Gains realized from the sale of a personal residence can create a taxable event. As long as the inflationary market is on the rise, it is important for you to supply your accounting firm with the information so that they can construct the basis of your original house cost. Then on a yearly timetable, present all improvement receipts made to your home in order for your accountant to create a yearly roll-forward of allowable expenses.

Remember repairs and maintenance that do not extend the life of your home are not considered part of the basis.

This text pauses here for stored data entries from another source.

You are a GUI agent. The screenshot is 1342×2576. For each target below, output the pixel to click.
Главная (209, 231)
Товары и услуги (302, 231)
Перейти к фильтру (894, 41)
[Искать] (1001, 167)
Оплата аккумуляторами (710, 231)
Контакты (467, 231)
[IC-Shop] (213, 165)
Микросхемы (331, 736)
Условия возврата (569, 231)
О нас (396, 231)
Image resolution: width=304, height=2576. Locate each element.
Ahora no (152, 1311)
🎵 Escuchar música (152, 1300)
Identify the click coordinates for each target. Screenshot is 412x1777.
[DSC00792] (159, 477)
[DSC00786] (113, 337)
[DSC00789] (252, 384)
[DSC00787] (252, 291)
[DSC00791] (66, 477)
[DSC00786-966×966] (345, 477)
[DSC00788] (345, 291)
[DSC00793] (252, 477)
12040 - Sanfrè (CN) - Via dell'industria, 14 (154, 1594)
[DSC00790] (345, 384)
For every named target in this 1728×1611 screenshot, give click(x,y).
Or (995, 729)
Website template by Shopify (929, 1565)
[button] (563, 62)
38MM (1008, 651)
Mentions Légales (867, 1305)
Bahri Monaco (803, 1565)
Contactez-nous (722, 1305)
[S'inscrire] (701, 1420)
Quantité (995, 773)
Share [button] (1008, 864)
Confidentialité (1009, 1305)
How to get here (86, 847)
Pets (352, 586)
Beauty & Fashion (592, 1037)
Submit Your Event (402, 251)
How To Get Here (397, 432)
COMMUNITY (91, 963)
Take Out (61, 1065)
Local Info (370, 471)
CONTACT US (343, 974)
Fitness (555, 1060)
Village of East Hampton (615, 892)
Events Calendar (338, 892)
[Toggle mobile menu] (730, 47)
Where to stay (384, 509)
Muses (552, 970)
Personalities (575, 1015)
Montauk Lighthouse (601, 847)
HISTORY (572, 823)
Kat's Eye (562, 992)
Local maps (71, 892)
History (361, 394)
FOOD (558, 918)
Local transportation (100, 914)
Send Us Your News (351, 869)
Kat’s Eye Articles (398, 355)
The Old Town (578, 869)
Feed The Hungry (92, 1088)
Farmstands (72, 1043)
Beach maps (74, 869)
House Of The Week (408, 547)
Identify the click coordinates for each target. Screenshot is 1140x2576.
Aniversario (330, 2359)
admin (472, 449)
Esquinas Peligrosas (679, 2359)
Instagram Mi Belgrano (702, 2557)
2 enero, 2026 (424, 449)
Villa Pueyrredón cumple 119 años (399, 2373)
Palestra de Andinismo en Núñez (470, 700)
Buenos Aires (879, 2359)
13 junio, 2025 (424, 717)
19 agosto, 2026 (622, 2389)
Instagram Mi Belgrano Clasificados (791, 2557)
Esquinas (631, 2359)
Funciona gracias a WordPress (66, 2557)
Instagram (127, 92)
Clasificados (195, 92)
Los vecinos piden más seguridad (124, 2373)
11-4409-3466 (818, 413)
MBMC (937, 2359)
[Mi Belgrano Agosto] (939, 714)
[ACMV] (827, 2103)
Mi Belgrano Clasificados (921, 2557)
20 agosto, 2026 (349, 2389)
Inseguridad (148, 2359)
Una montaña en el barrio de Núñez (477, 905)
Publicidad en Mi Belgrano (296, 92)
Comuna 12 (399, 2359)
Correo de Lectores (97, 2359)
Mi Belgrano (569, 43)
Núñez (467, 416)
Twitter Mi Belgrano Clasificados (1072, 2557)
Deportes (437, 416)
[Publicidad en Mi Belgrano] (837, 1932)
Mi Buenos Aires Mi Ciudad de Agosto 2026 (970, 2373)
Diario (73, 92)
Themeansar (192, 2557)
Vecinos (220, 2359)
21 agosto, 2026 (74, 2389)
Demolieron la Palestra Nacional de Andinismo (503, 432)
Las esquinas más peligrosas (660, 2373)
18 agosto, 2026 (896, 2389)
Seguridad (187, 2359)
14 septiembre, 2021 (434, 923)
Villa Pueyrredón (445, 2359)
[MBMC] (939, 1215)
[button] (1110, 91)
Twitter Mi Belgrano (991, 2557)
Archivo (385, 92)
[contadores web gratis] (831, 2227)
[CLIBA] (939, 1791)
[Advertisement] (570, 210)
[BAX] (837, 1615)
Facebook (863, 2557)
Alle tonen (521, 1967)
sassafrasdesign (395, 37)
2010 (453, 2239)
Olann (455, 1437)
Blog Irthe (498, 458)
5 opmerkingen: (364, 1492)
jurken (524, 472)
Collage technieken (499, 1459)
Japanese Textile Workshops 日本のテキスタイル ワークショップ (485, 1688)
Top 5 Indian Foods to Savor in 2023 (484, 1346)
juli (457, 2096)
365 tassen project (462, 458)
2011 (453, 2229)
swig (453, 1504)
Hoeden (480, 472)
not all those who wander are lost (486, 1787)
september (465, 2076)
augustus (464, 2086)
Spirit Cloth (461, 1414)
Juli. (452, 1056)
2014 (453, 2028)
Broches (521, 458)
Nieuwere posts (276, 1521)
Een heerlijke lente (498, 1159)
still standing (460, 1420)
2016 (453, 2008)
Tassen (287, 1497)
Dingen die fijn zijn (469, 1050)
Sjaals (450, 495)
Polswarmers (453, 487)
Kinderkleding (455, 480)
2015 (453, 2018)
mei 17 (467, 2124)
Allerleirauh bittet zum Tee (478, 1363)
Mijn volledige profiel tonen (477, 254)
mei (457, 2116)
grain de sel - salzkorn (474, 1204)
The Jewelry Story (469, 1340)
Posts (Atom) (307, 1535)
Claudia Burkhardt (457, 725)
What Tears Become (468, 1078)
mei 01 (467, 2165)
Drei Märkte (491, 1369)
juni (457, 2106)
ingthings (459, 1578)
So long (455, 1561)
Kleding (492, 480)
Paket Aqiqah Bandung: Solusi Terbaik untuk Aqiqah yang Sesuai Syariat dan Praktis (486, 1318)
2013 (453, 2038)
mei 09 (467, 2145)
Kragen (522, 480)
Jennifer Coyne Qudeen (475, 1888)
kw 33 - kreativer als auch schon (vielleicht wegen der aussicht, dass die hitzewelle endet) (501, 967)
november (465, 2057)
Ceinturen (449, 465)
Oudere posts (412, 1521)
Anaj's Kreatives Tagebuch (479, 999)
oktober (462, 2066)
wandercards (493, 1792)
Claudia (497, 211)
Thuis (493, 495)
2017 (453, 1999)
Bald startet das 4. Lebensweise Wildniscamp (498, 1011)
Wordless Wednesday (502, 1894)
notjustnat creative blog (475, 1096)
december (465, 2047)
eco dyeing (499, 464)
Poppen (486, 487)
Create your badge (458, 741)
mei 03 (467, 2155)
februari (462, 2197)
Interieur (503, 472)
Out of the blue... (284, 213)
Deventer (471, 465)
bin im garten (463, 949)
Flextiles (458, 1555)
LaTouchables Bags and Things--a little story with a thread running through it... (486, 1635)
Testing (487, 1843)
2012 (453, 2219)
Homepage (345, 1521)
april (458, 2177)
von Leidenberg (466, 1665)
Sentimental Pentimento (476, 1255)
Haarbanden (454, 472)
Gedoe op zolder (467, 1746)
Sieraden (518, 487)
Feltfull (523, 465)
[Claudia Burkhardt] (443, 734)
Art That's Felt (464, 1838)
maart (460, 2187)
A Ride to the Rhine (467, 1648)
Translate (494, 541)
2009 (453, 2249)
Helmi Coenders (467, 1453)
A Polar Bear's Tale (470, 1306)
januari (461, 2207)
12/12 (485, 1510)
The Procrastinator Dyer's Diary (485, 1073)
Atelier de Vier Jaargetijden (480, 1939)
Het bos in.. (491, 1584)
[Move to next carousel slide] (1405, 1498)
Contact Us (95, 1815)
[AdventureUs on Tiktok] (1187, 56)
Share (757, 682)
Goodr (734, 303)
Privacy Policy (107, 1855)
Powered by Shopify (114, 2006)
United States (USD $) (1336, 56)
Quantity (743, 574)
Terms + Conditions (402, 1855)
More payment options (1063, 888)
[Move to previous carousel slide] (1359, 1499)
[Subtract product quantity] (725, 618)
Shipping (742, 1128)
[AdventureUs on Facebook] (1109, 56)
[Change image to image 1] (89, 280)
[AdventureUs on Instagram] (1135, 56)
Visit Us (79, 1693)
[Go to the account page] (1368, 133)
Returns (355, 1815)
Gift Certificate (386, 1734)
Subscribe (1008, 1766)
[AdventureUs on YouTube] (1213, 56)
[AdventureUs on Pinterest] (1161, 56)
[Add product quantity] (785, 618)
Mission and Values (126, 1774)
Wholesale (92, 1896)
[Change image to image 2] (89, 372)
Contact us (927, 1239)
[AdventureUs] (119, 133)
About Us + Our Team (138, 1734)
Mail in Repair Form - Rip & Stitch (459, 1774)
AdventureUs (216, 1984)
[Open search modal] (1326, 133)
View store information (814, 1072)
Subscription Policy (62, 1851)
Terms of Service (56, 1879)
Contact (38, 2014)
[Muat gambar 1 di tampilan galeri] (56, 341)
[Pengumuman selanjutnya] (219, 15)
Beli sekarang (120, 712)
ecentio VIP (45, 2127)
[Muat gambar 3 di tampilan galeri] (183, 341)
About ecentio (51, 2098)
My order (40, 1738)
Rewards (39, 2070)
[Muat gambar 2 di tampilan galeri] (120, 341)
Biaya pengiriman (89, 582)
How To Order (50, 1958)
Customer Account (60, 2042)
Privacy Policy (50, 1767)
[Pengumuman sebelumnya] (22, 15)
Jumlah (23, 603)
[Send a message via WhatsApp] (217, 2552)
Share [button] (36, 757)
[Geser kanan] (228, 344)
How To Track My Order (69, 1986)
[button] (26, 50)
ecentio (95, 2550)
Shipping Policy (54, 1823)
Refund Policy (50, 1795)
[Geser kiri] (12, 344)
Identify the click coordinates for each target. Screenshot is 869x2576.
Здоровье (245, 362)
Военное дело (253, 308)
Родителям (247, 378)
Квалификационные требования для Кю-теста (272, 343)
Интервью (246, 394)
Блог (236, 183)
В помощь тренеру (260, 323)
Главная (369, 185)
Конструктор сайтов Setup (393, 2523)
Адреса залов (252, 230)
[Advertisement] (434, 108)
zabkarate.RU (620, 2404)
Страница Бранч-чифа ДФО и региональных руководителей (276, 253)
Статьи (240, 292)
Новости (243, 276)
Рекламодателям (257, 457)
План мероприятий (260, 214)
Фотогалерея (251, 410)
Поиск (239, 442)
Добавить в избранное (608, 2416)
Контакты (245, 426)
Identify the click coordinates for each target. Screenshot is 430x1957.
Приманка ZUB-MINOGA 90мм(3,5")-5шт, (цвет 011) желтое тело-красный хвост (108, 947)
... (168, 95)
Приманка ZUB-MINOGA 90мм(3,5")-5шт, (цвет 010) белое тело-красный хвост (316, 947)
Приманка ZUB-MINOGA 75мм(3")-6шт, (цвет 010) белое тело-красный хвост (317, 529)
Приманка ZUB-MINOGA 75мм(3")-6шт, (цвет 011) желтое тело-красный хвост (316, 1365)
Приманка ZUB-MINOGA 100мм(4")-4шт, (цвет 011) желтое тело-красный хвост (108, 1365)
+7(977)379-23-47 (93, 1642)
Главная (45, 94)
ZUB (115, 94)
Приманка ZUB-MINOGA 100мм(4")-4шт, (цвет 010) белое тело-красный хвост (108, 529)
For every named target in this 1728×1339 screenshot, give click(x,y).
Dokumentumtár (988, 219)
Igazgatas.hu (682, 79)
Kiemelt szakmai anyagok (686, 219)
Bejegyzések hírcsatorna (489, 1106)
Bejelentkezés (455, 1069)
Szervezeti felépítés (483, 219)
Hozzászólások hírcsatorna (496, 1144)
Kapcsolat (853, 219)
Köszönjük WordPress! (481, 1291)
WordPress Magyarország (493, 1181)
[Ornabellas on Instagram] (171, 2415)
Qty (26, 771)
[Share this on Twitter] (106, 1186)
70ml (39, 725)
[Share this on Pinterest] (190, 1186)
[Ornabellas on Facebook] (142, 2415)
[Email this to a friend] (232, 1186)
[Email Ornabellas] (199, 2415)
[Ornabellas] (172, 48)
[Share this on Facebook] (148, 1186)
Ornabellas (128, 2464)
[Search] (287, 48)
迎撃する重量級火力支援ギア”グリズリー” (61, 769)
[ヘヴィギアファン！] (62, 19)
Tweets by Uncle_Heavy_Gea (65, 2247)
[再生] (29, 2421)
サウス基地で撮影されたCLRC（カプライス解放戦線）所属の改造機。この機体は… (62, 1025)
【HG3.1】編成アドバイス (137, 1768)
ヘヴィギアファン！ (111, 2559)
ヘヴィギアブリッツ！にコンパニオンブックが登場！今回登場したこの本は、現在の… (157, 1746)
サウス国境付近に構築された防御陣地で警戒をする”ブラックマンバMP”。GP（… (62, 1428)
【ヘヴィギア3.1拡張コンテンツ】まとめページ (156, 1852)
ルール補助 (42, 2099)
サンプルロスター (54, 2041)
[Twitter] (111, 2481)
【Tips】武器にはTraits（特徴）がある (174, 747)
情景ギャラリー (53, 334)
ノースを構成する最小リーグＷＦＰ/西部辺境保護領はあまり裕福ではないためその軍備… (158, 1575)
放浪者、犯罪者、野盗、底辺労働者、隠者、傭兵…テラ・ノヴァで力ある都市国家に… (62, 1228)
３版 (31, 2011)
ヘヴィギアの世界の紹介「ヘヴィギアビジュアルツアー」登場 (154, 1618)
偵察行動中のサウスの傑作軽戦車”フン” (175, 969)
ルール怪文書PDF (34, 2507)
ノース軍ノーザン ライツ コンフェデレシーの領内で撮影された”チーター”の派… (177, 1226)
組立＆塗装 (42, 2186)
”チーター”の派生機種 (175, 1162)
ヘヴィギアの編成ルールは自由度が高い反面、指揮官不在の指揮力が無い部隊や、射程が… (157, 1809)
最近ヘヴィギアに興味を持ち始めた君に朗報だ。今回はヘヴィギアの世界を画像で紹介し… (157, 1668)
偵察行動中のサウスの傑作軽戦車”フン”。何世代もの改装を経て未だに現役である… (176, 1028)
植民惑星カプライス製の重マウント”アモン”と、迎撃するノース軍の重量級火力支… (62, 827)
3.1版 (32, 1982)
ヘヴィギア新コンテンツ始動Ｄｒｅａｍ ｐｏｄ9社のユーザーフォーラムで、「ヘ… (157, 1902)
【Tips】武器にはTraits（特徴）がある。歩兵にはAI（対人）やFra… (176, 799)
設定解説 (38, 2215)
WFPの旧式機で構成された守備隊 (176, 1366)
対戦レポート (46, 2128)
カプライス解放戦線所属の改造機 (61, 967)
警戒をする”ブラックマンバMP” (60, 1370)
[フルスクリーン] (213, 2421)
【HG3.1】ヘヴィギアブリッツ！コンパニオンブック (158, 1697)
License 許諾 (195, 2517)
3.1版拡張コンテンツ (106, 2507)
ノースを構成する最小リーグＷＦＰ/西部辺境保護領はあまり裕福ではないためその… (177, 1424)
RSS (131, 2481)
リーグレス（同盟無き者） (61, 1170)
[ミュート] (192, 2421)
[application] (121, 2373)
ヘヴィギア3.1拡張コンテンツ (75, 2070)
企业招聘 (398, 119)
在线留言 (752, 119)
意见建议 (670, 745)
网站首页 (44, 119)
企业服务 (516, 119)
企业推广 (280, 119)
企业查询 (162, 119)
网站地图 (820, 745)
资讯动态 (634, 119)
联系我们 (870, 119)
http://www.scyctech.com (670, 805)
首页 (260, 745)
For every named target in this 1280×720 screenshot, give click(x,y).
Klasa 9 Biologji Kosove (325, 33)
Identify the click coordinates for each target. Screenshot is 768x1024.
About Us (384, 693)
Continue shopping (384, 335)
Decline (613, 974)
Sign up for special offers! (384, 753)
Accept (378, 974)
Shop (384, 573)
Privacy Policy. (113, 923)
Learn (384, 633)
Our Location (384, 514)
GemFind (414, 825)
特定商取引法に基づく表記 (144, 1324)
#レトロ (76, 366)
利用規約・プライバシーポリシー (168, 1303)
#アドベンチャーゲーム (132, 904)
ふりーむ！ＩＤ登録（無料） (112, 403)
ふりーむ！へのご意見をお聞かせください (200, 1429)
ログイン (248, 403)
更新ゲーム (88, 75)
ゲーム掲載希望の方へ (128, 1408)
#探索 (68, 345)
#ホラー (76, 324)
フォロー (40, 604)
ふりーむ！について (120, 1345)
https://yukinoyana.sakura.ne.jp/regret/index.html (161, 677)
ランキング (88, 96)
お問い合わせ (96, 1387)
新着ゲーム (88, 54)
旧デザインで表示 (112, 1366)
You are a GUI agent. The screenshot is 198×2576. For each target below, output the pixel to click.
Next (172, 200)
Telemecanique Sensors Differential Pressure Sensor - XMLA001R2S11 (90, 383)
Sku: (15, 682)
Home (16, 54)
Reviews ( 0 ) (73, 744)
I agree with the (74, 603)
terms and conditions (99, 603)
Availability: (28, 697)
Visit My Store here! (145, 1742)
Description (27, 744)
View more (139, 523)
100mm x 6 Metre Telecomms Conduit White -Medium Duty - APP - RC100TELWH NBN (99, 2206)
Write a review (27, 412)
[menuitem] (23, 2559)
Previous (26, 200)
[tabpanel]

Items that increase or decrease the basis of your residential property and will affect your potential capital gain include such things as:

 Increases to Basis: Contract Sales Price, Credit for Energy Saving Devices, Hold backs for Improvements, Casualty Loss Deductions, Closing and Commissions Costs Paid, Insurance Reimbursements, Zone Costs, Postponed Gain from Prior Home, Flooring

Decreases to Basis: Section 179 Deduction, Landscaping, Depreciation, Heating & Air Conditioning, Rewiring or Plumbing Upgrades, Roof Replacement, Additions, Assessments for Local Improvements, Restoring Damaged Property
 

If you contracted to have your home built, your original basis will be the cost of your land plus the amount you paid to have the home built. These costs include labor, materials, contractor costs, architect's fees, building permit charges, utility meter and connection charges, and any legal fees that are directly connected with building your home.

Maintaining a perpetual roll-forward of the cost basis of your homes could avoid future capital gains at the time of the sale.

When deciding if the end justifies the means, you must consider the potential gain that would be realized through improvements and inflation, and decide if keeping control of residential basis justifies the savings you may realize at the time of the sale. We believe it does, and we recommend bringing this information to us in conjunction with your annual tax preparation. An ounce of prevention can beat a pound of taxes!